Sir Isaac Newton (1642-1727)
university closed down because of a plague outbreak so Newton took his studies home and worked on his own original research during this time
Contribution to Calculus:
foundation of differential calculus- “method of fluxions”
investigated integral calculus- “inverse method of fluxions”
Principia Mathematica (1687)- explains the motions of the heavenly bodies in the language of mathematics
Newton’s terminology: x, depending on time, is called a fluent; its rate of change with time is called the fluxion of the fluent (modern day dx/dt)
discovered modern day x dy/dt+ y dx/dt=0
Binomial theorem for expanding expressions: (1+a)^n
Rene Descartes (1596-1650)
Jesuit preparatory school of La Fleche and the University of Poitiers; majored in law
joined armies as a volunteer where he developed his mathematical and philosophical ideas; wrote a philosophical treatise Discours de la methode which contains the famous quote “I think, therefore I am”
Contribution to calculus:
La Geometrie- first printed account of analytic/coordinate geometry, used +, -, in his writing→ shifted the focus of geometry to curves to their equations (more algebraic thinking)
x-a is a factor of a polynomial if and only if a is a root
maximum number of roots is equal to the degree of the polynomial
Development of Cartesian coordinates, also credited with the first use of superscripts for powers or exponents
Pierre de Fermat (1601-1665)
Gottfried Leibniz (1646-1716)
Doctorate of Laws (1667) to become a diplomat
Ended diplomatic career to become a librarian in the court of Hanover; helped organize the Berlin Academy of Science
Contribution to Calculus:
Symbolism that allowed the geometric arguments to be translated into operational rules:
modern day integral symbol for the sum of areas of infinitely small rectangles
originated modern day dy/dx notation (quotient of differentials), d for differentiation
The product rule d(xy)=x dy + y dx
Michel Rolle (1652-1718)
worked on Diophantine analysis, algebra, and geometry
Wrote an algebra paper which contains the theorem on the position of the roots of an equation
“Rolle’s Theorem”: specialized case of the Mean Value Theorem- guarenteed the existance of a horizontal tangent line (f’(x)=0) between points a and b given that f(a)=f(b)=0
Guillaume de l’hopital (1661-1704)
served in the military but had to resign due to extreme nearsightedness
First printed book on the new calculus
Bernoulli Brothers (John and James)
would work independently to solve the same problem
The first to achieve a full understanding of Leibniz’s presentation of calculus
John Bernoulli: Bernoullian identity
James Bernoulli: expansion of a function series through repeated integration by parts:
Brook Taylor (1685-1731)
St John’s College
Elected Secretary to the Royal Society
developed a solution to the center of oscillation of a body based on differential calculus
Calculus of finite differences, integration by parts, Taylor Series in his book “Methodus Incrementorum Directa Et Inversa”
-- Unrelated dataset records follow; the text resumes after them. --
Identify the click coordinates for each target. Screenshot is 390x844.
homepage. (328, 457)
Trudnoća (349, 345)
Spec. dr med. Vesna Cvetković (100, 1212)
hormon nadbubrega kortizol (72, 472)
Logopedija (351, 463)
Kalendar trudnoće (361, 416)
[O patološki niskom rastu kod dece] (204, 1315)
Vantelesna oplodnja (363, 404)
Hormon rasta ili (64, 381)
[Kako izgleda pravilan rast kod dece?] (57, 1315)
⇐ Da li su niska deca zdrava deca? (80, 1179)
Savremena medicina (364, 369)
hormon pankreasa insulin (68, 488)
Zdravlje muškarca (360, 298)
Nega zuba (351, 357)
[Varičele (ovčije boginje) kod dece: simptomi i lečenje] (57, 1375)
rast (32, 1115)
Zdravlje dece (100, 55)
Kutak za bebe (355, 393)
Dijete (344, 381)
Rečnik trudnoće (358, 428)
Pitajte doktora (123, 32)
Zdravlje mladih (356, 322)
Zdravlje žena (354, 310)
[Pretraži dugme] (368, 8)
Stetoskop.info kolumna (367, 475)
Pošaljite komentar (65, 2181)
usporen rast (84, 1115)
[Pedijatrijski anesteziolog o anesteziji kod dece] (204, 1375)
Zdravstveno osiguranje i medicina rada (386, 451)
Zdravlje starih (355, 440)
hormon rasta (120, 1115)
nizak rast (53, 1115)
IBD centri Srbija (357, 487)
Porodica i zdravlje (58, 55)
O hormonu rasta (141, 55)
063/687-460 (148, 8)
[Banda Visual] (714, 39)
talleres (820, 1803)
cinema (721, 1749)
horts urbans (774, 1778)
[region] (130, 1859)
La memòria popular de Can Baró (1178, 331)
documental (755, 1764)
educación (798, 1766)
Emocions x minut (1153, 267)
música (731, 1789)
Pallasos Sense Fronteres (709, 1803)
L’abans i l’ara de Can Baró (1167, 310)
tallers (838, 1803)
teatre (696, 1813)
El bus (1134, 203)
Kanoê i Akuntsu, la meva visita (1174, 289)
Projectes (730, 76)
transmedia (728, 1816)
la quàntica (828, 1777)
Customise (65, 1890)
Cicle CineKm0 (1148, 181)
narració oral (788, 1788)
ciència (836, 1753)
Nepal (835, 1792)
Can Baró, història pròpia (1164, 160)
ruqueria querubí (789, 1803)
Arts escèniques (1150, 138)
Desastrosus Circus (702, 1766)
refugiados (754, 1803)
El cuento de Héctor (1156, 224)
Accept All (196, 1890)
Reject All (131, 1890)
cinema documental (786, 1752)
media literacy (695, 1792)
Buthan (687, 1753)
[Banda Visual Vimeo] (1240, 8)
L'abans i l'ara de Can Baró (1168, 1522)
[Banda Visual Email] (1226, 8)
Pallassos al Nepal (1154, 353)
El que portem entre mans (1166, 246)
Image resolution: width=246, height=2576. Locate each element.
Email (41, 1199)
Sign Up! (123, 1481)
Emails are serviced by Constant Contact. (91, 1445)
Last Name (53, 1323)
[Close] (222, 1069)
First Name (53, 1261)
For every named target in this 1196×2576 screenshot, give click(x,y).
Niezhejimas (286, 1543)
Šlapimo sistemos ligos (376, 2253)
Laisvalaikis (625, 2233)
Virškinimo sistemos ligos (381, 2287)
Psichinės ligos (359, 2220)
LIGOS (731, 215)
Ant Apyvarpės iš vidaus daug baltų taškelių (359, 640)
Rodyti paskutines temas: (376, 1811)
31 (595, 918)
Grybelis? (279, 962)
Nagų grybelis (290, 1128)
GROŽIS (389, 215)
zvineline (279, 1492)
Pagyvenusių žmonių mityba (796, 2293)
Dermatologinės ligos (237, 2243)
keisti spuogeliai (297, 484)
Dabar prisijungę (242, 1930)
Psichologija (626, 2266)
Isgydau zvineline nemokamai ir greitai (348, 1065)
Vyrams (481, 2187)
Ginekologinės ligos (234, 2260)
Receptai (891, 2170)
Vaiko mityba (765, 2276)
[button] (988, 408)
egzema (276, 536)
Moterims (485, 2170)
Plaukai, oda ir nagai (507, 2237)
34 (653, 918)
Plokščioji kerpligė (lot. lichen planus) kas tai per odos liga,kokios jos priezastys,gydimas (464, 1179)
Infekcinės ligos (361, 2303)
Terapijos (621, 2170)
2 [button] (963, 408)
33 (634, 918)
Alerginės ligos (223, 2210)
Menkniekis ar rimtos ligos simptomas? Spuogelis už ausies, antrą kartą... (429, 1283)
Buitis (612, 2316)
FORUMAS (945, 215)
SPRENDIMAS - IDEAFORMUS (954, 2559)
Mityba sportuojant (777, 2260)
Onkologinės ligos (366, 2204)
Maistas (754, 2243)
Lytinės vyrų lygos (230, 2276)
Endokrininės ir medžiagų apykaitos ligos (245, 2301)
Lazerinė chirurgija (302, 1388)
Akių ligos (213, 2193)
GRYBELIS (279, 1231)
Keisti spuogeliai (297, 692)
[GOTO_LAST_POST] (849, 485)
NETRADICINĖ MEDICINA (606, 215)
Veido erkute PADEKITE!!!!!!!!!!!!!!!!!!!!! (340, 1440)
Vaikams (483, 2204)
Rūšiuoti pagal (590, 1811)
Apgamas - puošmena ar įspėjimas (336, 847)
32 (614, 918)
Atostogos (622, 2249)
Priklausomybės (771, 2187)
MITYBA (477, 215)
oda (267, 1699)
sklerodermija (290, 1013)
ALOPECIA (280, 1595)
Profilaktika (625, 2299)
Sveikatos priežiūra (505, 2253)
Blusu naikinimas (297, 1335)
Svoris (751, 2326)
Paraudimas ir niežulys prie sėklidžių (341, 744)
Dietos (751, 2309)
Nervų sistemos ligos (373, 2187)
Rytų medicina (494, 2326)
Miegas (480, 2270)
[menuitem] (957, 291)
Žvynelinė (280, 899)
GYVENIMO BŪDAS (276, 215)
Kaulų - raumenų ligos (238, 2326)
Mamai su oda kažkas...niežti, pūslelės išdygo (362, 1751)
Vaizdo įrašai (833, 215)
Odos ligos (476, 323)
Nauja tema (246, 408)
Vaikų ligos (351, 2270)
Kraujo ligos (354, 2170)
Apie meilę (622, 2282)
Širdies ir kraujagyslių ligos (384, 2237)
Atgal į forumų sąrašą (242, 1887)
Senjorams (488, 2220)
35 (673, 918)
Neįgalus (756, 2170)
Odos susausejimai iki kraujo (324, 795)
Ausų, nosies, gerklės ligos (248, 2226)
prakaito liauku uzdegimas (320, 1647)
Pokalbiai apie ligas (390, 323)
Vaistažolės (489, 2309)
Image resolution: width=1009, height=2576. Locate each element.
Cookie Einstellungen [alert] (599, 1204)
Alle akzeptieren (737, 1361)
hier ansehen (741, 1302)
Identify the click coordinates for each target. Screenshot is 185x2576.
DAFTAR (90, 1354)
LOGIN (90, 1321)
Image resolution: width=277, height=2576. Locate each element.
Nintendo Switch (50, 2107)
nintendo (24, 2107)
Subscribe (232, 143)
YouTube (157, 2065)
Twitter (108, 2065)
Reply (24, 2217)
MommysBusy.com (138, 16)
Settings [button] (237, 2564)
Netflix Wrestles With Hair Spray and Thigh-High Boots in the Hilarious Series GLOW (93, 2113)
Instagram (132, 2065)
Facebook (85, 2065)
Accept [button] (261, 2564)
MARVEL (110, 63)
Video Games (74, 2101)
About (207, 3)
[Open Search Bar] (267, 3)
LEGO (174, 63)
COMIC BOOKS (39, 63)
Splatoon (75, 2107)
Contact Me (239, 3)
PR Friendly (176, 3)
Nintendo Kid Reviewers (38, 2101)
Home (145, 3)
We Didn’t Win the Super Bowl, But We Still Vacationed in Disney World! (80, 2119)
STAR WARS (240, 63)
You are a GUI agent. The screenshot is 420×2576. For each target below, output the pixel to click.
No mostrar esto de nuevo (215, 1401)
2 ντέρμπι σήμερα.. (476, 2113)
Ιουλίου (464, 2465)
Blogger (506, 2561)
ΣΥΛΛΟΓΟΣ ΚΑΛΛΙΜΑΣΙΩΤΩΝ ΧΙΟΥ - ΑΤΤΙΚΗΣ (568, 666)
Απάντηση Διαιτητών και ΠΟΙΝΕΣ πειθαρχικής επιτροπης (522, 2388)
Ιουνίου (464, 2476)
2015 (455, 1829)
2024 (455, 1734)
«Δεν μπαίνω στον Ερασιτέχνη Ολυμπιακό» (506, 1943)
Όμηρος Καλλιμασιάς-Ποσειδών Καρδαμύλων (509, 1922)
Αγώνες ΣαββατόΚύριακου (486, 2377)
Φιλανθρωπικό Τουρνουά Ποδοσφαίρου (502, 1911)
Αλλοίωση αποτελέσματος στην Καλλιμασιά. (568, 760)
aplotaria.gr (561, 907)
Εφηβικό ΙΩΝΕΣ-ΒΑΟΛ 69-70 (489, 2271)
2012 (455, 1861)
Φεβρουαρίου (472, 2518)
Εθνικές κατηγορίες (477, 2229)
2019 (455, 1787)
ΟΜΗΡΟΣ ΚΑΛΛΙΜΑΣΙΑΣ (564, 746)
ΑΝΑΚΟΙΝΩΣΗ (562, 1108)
Leonhard Euler (1701-1783)
After studying with Johan Bernoulli, Euler attended the University of Basel and earned his master’s during his teens. He moved to Russia in 1727, served in the navy and then joined the St. Petersburg Academy as a professor of physics (later heading its mathematics division).
By the early 1770s, Euler lost his sight completely after not allowing for proper recuperation after an operation. Even though he was blind, he continued to work and publish articles until the day of his death on September 18, 1783.
Euler angles (to specify the orientation of a rigid body)
Euler’s Theorem (that every rotation has an axis)
Euler’s equations for motion of fluids
Euler-Lagrange equation (that comes from calculus of variations)
Euler’s formula (defines the exponentials of imaginary numbers in terms of trigonometric functions)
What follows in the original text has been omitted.